-- Directions for this task --
I would like you to return all of the records exactly as they stand.
(Beginning of Input)
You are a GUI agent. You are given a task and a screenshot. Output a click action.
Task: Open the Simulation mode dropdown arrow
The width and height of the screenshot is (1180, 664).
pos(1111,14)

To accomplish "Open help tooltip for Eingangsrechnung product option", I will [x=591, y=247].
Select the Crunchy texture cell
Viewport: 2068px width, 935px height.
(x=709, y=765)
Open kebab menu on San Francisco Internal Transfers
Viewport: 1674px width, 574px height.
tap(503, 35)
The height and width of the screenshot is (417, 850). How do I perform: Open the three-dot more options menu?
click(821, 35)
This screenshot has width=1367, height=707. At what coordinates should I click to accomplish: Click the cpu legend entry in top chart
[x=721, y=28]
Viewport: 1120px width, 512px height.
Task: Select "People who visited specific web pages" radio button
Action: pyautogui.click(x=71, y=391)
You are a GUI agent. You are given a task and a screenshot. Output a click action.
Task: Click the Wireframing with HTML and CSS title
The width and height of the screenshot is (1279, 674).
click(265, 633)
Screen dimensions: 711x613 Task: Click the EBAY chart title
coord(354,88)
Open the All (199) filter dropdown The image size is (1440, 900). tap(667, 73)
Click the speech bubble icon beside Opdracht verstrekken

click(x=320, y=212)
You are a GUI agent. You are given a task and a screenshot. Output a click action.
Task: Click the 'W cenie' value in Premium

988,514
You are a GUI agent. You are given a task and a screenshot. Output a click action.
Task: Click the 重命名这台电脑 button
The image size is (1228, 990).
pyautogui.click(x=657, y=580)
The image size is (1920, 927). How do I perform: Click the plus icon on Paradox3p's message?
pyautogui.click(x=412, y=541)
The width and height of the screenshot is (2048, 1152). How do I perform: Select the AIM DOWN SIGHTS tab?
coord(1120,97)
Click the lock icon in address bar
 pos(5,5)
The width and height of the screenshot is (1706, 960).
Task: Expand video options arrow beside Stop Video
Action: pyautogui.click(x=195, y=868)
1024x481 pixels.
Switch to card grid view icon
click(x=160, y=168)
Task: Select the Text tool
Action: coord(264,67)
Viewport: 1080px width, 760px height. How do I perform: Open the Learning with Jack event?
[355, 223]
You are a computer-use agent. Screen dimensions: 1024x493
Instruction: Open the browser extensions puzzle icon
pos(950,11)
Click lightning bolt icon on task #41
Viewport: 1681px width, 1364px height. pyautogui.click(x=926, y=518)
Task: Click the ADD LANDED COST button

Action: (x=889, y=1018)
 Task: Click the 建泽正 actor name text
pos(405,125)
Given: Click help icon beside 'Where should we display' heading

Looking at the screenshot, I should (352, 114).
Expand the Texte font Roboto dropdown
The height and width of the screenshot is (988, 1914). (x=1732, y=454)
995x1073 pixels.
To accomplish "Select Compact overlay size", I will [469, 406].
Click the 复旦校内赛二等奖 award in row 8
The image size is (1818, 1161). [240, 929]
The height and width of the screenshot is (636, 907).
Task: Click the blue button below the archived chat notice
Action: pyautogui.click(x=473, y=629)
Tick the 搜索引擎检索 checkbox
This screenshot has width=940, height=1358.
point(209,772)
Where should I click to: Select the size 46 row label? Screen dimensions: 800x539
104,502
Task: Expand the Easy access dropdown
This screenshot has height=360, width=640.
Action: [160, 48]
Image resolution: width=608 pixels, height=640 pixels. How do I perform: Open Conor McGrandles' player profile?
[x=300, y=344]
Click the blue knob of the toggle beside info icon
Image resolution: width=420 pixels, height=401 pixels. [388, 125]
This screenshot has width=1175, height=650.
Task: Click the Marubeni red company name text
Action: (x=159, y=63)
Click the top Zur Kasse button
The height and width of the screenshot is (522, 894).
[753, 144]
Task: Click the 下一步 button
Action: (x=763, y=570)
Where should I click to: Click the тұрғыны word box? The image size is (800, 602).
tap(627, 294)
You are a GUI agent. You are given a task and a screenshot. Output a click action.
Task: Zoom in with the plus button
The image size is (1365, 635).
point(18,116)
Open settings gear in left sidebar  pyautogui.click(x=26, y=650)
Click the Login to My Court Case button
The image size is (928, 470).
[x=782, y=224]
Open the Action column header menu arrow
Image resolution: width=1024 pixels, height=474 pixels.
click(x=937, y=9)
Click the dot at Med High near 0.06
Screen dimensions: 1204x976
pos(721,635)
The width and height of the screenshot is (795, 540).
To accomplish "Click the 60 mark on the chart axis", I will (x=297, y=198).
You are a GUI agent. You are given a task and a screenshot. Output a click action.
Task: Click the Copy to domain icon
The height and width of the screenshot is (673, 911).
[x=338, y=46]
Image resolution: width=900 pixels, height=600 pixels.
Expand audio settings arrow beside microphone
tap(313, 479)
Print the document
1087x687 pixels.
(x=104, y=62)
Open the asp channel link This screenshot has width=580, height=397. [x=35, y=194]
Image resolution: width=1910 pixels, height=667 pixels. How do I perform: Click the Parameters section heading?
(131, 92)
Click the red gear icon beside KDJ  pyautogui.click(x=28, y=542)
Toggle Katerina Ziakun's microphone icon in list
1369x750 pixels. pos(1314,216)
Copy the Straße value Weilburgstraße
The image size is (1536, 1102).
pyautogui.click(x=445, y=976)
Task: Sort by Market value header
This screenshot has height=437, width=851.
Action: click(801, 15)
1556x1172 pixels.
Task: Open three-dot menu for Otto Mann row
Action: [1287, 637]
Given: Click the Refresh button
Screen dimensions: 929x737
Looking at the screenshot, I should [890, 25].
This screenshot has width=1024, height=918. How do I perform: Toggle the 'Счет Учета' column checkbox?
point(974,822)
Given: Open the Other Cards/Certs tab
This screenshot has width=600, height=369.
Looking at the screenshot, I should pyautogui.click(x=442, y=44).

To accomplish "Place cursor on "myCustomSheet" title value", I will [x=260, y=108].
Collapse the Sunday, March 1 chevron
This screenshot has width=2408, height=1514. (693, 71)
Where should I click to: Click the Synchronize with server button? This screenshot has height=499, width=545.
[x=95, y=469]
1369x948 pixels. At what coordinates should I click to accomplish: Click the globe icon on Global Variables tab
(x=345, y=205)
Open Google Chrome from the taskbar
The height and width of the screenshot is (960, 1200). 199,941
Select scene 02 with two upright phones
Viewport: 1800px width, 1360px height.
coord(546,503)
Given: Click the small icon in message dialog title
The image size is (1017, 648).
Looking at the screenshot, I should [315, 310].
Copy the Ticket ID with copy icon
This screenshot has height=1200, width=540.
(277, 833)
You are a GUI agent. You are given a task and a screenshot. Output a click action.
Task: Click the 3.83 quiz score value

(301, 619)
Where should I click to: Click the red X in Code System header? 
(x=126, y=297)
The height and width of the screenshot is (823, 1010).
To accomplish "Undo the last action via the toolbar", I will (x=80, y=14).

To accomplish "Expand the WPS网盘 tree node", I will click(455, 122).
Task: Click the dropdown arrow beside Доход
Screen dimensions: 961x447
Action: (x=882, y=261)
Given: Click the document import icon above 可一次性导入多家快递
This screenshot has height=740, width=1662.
(End of Input)
-- Task output --
You are a GUI agent. You are given a task and a screenshot. Output a click action.
Task: Open the Simulation mode dropdown arrow
The width and height of the screenshot is (1180, 664).
pos(1111,14)

To accomplish "Open help tooltip for Eingangsrechnung product option", I will [x=591, y=247].
Select the Crunchy texture cell
Viewport: 2068px width, 935px height.
(x=709, y=765)
Open kebab menu on San Francisco Internal Transfers
Viewport: 1674px width, 574px height.
tap(503, 35)
The height and width of the screenshot is (417, 850). How do I perform: Open the three-dot more options menu?
click(821, 35)
This screenshot has width=1367, height=707. At what coordinates should I click to accomplish: Click the cpu legend entry in top chart
[x=721, y=28]
Viewport: 1120px width, 512px height.
Task: Select "People who visited specific web pages" radio button
Action: pyautogui.click(x=71, y=391)
You are a GUI agent. You are given a task and a screenshot. Output a click action.
Task: Click the Wireframing with HTML and CSS title
The width and height of the screenshot is (1279, 674).
click(265, 633)
Screen dimensions: 711x613 Task: Click the EBAY chart title
coord(354,88)
Open the All (199) filter dropdown The image size is (1440, 900). tap(667, 73)
Click the speech bubble icon beside Opdracht verstrekken

click(x=320, y=212)
You are a GUI agent. You are given a task and a screenshot. Output a click action.
Task: Click the 'W cenie' value in Premium

988,514
You are a GUI agent. You are given a task and a screenshot. Output a click action.
Task: Click the 重命名这台电脑 button
The image size is (1228, 990).
pyautogui.click(x=657, y=580)
The image size is (1920, 927). How do I perform: Click the plus icon on Paradox3p's message?
pyautogui.click(x=412, y=541)
The width and height of the screenshot is (2048, 1152). How do I perform: Select the AIM DOWN SIGHTS tab?
coord(1120,97)
Click the lock icon in address bar
 pos(5,5)
The width and height of the screenshot is (1706, 960).
Task: Expand video options arrow beside Stop Video
Action: pyautogui.click(x=195, y=868)
1024x481 pixels.
Switch to card grid view icon
click(x=160, y=168)
Task: Select the Text tool
Action: coord(264,67)
Viewport: 1080px width, 760px height. How do I perform: Open the Learning with Jack event?
[355, 223]
You are a computer-use agent. Screen dimensions: 1024x493
Instruction: Open the browser extensions puzzle icon
pos(950,11)
Click lightning bolt icon on task #41
Viewport: 1681px width, 1364px height. pyautogui.click(x=926, y=518)
Task: Click the ADD LANDED COST button

Action: (x=889, y=1018)
 Task: Click the 建泽正 actor name text
pos(405,125)
Given: Click help icon beside 'Where should we display' heading

Looking at the screenshot, I should (352, 114).
Expand the Texte font Roboto dropdown
The height and width of the screenshot is (988, 1914). (x=1732, y=454)
995x1073 pixels.
To accomplish "Select Compact overlay size", I will [469, 406].
Click the 复旦校内赛二等奖 award in row 8
The image size is (1818, 1161). [240, 929]
The height and width of the screenshot is (636, 907).
Task: Click the blue button below the archived chat notice
Action: pyautogui.click(x=473, y=629)
Tick the 搜索引擎检索 checkbox
This screenshot has width=940, height=1358.
point(209,772)
Where should I click to: Select the size 46 row label? Screen dimensions: 800x539
104,502
Task: Expand the Easy access dropdown
This screenshot has height=360, width=640.
Action: [160, 48]
Image resolution: width=608 pixels, height=640 pixels. How do I perform: Open Conor McGrandles' player profile?
[x=300, y=344]
Click the blue knob of the toggle beside info icon
Image resolution: width=420 pixels, height=401 pixels. [388, 125]
This screenshot has width=1175, height=650.
Task: Click the Marubeni red company name text
Action: (x=159, y=63)
Click the top Zur Kasse button
The height and width of the screenshot is (522, 894).
[753, 144]
Task: Click the 下一步 button
Action: (x=763, y=570)
Where should I click to: Click the тұрғыны word box? The image size is (800, 602).
tap(627, 294)
You are a GUI agent. You are given a task and a screenshot. Output a click action.
Task: Zoom in with the plus button
The image size is (1365, 635).
point(18,116)
Open settings gear in left sidebar  pyautogui.click(x=26, y=650)
Click the Login to My Court Case button
The image size is (928, 470).
[x=782, y=224]
Open the Action column header menu arrow
Image resolution: width=1024 pixels, height=474 pixels.
click(x=937, y=9)
Click the dot at Med High near 0.06
Screen dimensions: 1204x976
pos(721,635)
The width and height of the screenshot is (795, 540).
To accomplish "Click the 60 mark on the chart axis", I will (x=297, y=198).
You are a GUI agent. You are given a task and a screenshot. Output a click action.
Task: Click the Copy to domain icon
The height and width of the screenshot is (673, 911).
[x=338, y=46]
Image resolution: width=900 pixels, height=600 pixels.
Expand audio settings arrow beside microphone
tap(313, 479)
Print the document
1087x687 pixels.
(x=104, y=62)
Open the asp channel link This screenshot has width=580, height=397. [x=35, y=194]
Image resolution: width=1910 pixels, height=667 pixels. How do I perform: Click the Parameters section heading?
(131, 92)
Click the red gear icon beside KDJ  pyautogui.click(x=28, y=542)
Toggle Katerina Ziakun's microphone icon in list
1369x750 pixels. pos(1314,216)
Copy the Straße value Weilburgstraße
The image size is (1536, 1102).
pyautogui.click(x=445, y=976)
Task: Sort by Market value header
This screenshot has height=437, width=851.
Action: click(801, 15)
1556x1172 pixels.
Task: Open three-dot menu for Otto Mann row
Action: [1287, 637]
Given: Click the Refresh button
Screen dimensions: 929x737
Looking at the screenshot, I should [890, 25].
This screenshot has width=1024, height=918. How do I perform: Toggle the 'Счет Учета' column checkbox?
point(974,822)
Given: Open the Other Cards/Certs tab
This screenshot has width=600, height=369.
Looking at the screenshot, I should pyautogui.click(x=442, y=44).

To accomplish "Place cursor on "myCustomSheet" title value", I will [x=260, y=108].
Collapse the Sunday, March 1 chevron
This screenshot has width=2408, height=1514. (693, 71)
Where should I click to: Click the Synchronize with server button? This screenshot has height=499, width=545.
[x=95, y=469]
1369x948 pixels. At what coordinates should I click to accomplish: Click the globe icon on Global Variables tab
(x=345, y=205)
Open Google Chrome from the taskbar
The height and width of the screenshot is (960, 1200). 199,941
Select scene 02 with two upright phones
Viewport: 1800px width, 1360px height.
coord(546,503)
Given: Click the small icon in message dialog title
The image size is (1017, 648).
Looking at the screenshot, I should [315, 310].
Copy the Ticket ID with copy icon
This screenshot has height=1200, width=540.
(277, 833)
You are a GUI agent. You are given a task and a screenshot. Output a click action.
Task: Click the 3.83 quiz score value

(301, 619)
Where should I click to: Click the red X in Code System header? 
(x=126, y=297)
The height and width of the screenshot is (823, 1010).
To accomplish "Undo the last action via the toolbar", I will (x=80, y=14).

To accomplish "Expand the WPS网盘 tree node", I will click(455, 122).
Task: Click the dropdown arrow beside Доход
Screen dimensions: 961x447
Action: (x=882, y=261)
Given: Click the document import icon above 可一次性导入多家快递
This screenshot has height=740, width=1662.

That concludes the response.